The order she founded has spread to include six dioceses in Croatia and one in Arezzo-Cortona-Sansepolcro, Italy, as well as operating two kindergartens and a girls' boarding school. In 2008, the process of her beatification was begun when an arterial street connecting the avenue of John Paul II and Pomerio Streets was dedicated.

She was the subject of a documentary film by Bernardin Modrić, had a staircase in the city center of Rijeka dedicated to her, had a plaque affixed to the home of her birth, and had a hospice named in her honor.
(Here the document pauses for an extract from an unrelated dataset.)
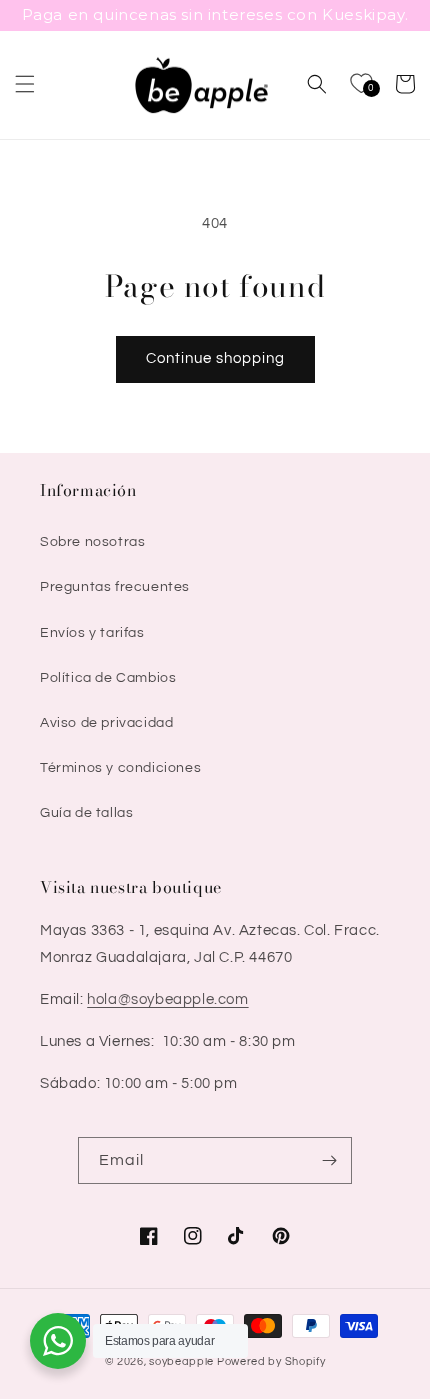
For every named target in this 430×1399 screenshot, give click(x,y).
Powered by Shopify (271, 1361)
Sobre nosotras (92, 542)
Her body was exhumed and identified in 2012 to be consecrated. In February 2013, a decree was signed by Cardinal Angelo Amato, Prefect of the Congregation for the Causes of Saints for the confirmation process to officially begin. The date of starting the beatification process was on 20 October 2013, the anniversary of the date she had taken the oath to join the Pious Union of the Daughters of the Sacred Heart of Jesus in 1879.